The testcase I found is:
    seq 1 127 >numbers &&
    git add numbers &&
    git commit -m "numbers" &&

    printf "%s\n" A B C D E F G H I J K L M N O Q R S T U V W X Y Z >pool &&
    seq 1 10 >numbers &&
    git add pool numbers &&
    git commit -m "pool" &&

    git log -1 -B --raw --follow -- "p*"

The BUG will still be triggered if
  * you change the content of pool (you can even make it as similar as
you want to numbers)
  * you change the content of numbers in the second commit while
keeping it sufficiently different from the first commit
The BUG will _not_ be triggered if:
  * you change the log's pathspec to match numbers
  * you change the log's pathspec to not match pool
  * you change the log's pathspec to be exactly "pool"
  * you remove any of the three files (two versions of number and one
of pool) from the testcase
  * you reduce 127 (even if only to 126)
  * you make numbers from the second commit too similar to numbers
from the first commit

In all of these cases (and this is also true for the reporter's
original case), in locate_rename_dst(), idx will be computed as 0, but
rename_dst is NULL, so &rename_dst[idx] is NULL as well.

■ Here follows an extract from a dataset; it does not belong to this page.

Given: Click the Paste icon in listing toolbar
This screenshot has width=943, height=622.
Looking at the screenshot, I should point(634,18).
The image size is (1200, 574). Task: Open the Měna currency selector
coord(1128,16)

However, I think the fact that rename_dst == NULL implies
&rename_dst[0] == NULL should raise alarm bells about the risks of
using memory improperly, even if it doesn't directly use uninitialized
memory in this case.  Which brings us to the bigger more encompassing
issue, which is what I reported in the commit message:

> > In short, when these two rare options are used together, fix the
> > accidental find of the wrong dst entry (which would often be
> > uninitialized memory just past the end of the array), by adding a little
> > more care around the recorded indices for break_idx.

It's just the special case when rename_dst is empty and, in fact,
NULL, that you trigger the BUG() call.

> Your description of the problem and the solution both seemed sensible to
> me (though I'm not all that familiar with the ins and outs of the rename
> code these days).

Thanks.

>
> -Peff
>
> [1] The simplest I came up with is:
>
>       git clone --bare https://github.com/intel/linux-sgx.git tmp.git
>       cd tmp.git
>       git --no-pager log -B --follow 63d0e65cfa49bb46a8dbe8745bb15aaf226faa97 -- external/ippcp_internal/inc

Yeah, that was the same I was using last week.

>     Curiously, that pathspec is actually a directory, but it only has a
>     single file in it. Feeding the actual file in it _doesn't_ trigger
>     the bug:
>
>       git --no-pager log -B --follow 63d0e65cfa49bb46a8dbe8745bb15aaf226faa97 -- external/ippcp_internal/inc/ippcp20u3.patch

Yeah, I was doing the same thing last week when fixing this bug.
Sorry, I guess I should have mentioned this to avoid you attempting
the same.

>     That just shows the single commit (even though there is a single
>     file before and after that commit, it is not similar enough to find
>     a rename).
>
>     The file that hits the break detection is unrelated. It looks like
>     it's psw/ae/data/prebuilt/le_prod_css.bin.
>
>     I tried variants with break files, subdirs, etc, but I couldn't seem
>     to make anything work.

Maybe what I wrote above helps.  Is this enough information to satisfy
your curiosity?

I suspect adding this second test to the commit makes sense.  Which
parts of my explanation in this email would you like to see added to
the commit message as well, or is it fine as-is?